La crise ecclésiastique participe du ternissement de la religion. A l’Eglise, autrefois considérée comme une personne internationale pour ses activités extérieures, son existence propre et concrète et sa responsabilité personnelle, incombe une prise de mesures sérieuses pour sauver ce qui reste de la ferveur chrétienne.

Du point de vue économique également, le monde est en train de vivre les incertitudes les plus douteuses en ce qu’il bascule constamment entre tensions répétitives et réconciliations malheureuses. Il est déjà de coutume que dans les relations internationales, il n’y a que des intérêts à protéger. Or, ces intérêts sont le plus souvent divergents car tout Etat travaille à ne pas être devancé économiquement. C’est ce qui favorise les conflits d’hégémonie économique dans plusieurs espaces du monde. En Asie, l’Arabie Saoudite et le Qatar suffisent à titre d’exemple. Chacun voulant être le leader du Golf arabique, leur tiraillement a fini par se propager sur d’autres angles autres qu’économiques. L’interdiction du hadj aux Qatariens cette année, trouve sa matrice dans cette guerre de position.

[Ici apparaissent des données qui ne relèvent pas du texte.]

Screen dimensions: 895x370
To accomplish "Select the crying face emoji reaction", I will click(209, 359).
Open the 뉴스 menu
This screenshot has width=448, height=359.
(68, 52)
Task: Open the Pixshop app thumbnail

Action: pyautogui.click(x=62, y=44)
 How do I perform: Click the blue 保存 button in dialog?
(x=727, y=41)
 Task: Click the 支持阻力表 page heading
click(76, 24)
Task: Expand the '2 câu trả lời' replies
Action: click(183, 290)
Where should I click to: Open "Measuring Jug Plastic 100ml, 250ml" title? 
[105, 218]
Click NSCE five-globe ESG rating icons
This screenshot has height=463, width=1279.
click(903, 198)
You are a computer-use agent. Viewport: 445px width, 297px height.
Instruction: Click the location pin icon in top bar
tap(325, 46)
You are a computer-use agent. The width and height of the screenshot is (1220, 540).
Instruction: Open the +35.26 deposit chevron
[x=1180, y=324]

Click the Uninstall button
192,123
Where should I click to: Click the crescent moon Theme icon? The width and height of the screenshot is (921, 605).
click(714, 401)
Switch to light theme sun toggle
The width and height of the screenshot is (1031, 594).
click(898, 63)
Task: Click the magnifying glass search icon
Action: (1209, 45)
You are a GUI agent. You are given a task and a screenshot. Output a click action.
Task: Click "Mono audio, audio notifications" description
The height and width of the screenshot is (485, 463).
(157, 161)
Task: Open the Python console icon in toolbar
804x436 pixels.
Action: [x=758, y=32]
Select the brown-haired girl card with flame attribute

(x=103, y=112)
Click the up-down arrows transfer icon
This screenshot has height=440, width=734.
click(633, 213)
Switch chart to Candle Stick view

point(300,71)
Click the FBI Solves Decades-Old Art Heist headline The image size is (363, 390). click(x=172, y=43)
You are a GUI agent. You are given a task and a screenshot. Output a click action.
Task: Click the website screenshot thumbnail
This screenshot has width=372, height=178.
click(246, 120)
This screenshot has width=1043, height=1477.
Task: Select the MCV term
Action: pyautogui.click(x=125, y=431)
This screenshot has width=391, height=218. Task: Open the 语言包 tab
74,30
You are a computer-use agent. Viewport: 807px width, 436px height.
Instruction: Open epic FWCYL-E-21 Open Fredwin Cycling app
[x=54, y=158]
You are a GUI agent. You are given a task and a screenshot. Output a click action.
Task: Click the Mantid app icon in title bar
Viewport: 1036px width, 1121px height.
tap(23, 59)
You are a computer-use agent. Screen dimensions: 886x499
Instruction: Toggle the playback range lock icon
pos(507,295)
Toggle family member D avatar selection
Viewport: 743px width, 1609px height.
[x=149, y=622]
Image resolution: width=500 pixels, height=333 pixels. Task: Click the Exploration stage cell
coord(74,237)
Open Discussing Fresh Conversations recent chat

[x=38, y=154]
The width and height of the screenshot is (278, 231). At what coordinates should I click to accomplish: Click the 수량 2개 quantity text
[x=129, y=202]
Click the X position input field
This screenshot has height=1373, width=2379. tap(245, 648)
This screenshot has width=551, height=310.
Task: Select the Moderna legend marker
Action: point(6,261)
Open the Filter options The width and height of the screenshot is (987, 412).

Dans la même perspective économique, les échanges commerciaux restent troublants et comminatoires. L’OMC n’a pu être au monde du commerce ce que l’Etat est à la société étatique. Le monde a ainsi frôlé une guerre commerciale qui aurait opposé comme principaux belligérants les Etats Unis à l’Union Européenne. L’augmentation unilatérale des taxes sur l’acier et l’aluminium par la première puissance mondiale a levé l’excitation européenne prête à faire montre de loi du talion. Les concessions déjà trouvées ont sauvé ces tensions qui peuvent se rétablir d’un moment à l’autre.